= 짧은 과제 =
아래 기록에서 "step number 03" 문구가 든 줄부터 "Click the title Box Volume" 문구가 든 줄까지를 양 끝 줄을 포함하여 그대로 옮겨 적으시오.

───── 데이터 기록 ─────

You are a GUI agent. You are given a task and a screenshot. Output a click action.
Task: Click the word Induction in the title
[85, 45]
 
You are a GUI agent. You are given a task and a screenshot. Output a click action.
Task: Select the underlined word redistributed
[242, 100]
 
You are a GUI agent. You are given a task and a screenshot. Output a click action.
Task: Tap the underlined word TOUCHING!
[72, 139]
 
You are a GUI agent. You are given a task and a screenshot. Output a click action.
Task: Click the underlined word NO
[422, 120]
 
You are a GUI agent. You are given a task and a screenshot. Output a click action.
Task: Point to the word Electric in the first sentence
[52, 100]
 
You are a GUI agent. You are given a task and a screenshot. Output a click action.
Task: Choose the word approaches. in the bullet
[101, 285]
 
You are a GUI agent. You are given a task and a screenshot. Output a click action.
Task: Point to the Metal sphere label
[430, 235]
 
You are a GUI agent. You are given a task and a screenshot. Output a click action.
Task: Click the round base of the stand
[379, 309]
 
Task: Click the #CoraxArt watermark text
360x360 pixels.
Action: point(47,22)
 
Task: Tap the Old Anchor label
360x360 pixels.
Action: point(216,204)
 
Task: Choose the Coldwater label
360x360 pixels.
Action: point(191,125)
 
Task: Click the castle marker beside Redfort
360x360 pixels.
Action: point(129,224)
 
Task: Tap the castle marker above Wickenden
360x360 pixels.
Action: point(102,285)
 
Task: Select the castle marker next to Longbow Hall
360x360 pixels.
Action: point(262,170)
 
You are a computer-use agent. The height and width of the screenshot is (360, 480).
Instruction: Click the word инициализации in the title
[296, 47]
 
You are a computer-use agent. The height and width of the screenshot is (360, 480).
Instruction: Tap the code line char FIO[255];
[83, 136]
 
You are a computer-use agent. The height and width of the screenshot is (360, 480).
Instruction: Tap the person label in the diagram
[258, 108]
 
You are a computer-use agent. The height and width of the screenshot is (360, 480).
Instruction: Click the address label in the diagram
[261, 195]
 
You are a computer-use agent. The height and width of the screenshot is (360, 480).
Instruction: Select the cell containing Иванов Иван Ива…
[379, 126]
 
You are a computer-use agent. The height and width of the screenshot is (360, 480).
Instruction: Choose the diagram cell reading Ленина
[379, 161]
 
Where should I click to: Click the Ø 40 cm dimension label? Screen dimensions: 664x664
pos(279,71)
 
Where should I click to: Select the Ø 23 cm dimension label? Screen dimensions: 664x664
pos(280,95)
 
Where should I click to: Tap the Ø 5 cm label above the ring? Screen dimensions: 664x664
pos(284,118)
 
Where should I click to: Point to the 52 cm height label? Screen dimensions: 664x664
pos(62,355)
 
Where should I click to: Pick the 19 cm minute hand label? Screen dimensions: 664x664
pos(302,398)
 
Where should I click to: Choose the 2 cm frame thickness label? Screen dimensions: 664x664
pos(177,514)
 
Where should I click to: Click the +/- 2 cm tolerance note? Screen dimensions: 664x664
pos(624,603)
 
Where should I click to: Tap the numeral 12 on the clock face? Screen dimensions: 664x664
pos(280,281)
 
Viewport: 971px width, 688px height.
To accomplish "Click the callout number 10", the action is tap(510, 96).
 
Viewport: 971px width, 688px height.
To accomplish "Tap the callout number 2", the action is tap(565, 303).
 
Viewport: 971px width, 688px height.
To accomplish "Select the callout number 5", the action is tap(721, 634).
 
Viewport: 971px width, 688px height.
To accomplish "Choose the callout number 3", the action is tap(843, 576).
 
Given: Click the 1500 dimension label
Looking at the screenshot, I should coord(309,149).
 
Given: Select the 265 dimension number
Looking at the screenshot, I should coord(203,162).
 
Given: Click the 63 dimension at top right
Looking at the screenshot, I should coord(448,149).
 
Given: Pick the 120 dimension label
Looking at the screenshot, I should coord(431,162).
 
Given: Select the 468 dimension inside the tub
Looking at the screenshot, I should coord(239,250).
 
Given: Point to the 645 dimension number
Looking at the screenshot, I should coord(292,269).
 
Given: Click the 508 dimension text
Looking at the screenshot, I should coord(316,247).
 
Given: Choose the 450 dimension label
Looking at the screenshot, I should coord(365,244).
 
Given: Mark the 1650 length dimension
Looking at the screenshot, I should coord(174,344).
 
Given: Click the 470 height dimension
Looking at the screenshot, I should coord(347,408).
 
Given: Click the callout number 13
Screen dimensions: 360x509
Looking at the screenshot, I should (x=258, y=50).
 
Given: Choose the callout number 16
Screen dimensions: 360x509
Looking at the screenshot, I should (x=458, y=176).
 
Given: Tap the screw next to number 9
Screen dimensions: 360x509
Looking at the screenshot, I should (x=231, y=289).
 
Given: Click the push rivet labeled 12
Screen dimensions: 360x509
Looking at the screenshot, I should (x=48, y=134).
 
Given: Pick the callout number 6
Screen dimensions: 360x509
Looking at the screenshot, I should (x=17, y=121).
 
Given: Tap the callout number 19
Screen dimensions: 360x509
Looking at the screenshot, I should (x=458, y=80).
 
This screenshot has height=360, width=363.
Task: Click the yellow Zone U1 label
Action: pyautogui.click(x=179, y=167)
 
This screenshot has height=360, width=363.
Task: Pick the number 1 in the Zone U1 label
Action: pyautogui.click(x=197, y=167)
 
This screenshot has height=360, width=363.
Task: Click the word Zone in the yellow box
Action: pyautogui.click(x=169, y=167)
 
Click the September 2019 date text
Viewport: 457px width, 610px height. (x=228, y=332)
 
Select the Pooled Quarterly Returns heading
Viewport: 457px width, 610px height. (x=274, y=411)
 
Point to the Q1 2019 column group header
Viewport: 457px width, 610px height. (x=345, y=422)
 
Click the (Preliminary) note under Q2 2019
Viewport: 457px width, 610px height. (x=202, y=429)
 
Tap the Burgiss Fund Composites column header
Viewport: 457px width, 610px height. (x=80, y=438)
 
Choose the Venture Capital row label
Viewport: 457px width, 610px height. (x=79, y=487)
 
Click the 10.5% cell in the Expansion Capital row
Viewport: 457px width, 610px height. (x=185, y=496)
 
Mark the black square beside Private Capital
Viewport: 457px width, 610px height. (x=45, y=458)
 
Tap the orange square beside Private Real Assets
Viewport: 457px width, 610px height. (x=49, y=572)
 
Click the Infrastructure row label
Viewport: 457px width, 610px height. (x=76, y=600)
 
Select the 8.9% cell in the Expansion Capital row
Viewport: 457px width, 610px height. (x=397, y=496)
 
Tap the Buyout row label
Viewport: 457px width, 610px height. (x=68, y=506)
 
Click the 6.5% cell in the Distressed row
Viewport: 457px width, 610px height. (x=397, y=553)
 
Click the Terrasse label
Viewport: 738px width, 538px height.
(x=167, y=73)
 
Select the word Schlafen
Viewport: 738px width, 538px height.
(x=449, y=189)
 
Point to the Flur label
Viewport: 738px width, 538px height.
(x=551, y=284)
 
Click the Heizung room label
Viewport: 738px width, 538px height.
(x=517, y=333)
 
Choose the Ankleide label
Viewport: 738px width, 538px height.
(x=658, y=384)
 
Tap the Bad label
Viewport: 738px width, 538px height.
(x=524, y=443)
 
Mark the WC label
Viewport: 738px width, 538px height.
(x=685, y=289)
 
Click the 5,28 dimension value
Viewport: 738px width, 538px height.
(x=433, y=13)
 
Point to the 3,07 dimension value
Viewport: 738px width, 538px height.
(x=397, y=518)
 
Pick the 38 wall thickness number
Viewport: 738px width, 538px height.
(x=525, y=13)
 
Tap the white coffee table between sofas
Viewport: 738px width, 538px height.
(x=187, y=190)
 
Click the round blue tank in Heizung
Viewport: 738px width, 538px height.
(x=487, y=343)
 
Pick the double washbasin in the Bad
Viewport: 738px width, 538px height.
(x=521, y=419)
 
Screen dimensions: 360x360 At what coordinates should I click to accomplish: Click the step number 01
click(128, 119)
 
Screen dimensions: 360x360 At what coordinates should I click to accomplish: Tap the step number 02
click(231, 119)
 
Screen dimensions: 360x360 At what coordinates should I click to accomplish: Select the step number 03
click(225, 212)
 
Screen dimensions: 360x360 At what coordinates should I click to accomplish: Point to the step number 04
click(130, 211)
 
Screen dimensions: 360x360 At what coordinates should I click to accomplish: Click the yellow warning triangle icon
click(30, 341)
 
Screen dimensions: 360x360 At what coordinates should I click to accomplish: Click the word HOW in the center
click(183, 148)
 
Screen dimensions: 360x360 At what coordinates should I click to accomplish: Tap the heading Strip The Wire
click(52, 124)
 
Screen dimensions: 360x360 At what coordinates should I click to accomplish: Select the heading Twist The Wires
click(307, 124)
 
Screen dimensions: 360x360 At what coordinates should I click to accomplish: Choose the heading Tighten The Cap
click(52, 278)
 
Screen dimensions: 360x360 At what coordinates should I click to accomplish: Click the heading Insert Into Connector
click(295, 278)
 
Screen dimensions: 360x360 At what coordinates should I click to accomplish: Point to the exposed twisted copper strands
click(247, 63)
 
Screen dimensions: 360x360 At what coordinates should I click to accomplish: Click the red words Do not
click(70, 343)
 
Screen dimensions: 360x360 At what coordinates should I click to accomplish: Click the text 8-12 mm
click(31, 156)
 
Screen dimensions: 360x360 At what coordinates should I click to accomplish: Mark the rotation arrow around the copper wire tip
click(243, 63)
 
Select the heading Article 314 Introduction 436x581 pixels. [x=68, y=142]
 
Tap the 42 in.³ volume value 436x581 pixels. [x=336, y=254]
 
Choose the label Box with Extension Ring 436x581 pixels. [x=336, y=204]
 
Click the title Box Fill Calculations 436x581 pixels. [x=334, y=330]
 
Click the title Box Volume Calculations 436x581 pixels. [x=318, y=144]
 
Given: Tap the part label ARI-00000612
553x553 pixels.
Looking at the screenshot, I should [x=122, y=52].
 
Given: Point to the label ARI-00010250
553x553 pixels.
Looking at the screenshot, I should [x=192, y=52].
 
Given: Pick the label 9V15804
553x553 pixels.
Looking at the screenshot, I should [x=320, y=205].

─────

= 아래 답안 =
Screen dimensions: 360x360 At what coordinates should I click to accomplish: Select the step number 03
click(225, 212)
 
Screen dimensions: 360x360 At what coordinates should I click to accomplish: Point to the step number 04
click(130, 211)
 
Screen dimensions: 360x360 At what coordinates should I click to accomplish: Click the yellow warning triangle icon
click(30, 341)
 
Screen dimensions: 360x360 At what coordinates should I click to accomplish: Click the word HOW in the center
click(183, 148)
 
Screen dimensions: 360x360 At what coordinates should I click to accomplish: Tap the heading Strip The Wire
click(52, 124)
 
Screen dimensions: 360x360 At what coordinates should I click to accomplish: Select the heading Twist The Wires
click(307, 124)
 
Screen dimensions: 360x360 At what coordinates should I click to accomplish: Choose the heading Tighten The Cap
click(52, 278)
 
Screen dimensions: 360x360 At what coordinates should I click to accomplish: Click the heading Insert Into Connector
click(295, 278)
 
Screen dimensions: 360x360 At what coordinates should I click to accomplish: Point to the exposed twisted copper strands
click(247, 63)
 
Screen dimensions: 360x360 At what coordinates should I click to accomplish: Click the red words Do not
click(70, 343)
 
Screen dimensions: 360x360 At what coordinates should I click to accomplish: Click the text 8-12 mm
click(31, 156)
 
Screen dimensions: 360x360 At what coordinates should I click to accomplish: Mark the rotation arrow around the copper wire tip
click(243, 63)
 
Select the heading Article 314 Introduction 436x581 pixels. [x=68, y=142]
 
Tap the 42 in.³ volume value 436x581 pixels. [x=336, y=254]
 
Choose the label Box with Extension Ring 436x581 pixels. [x=336, y=204]
 
Click the title Box Fill Calculations 436x581 pixels. [x=334, y=330]
 
Click the title Box Volume Calculations 436x581 pixels. [x=318, y=144]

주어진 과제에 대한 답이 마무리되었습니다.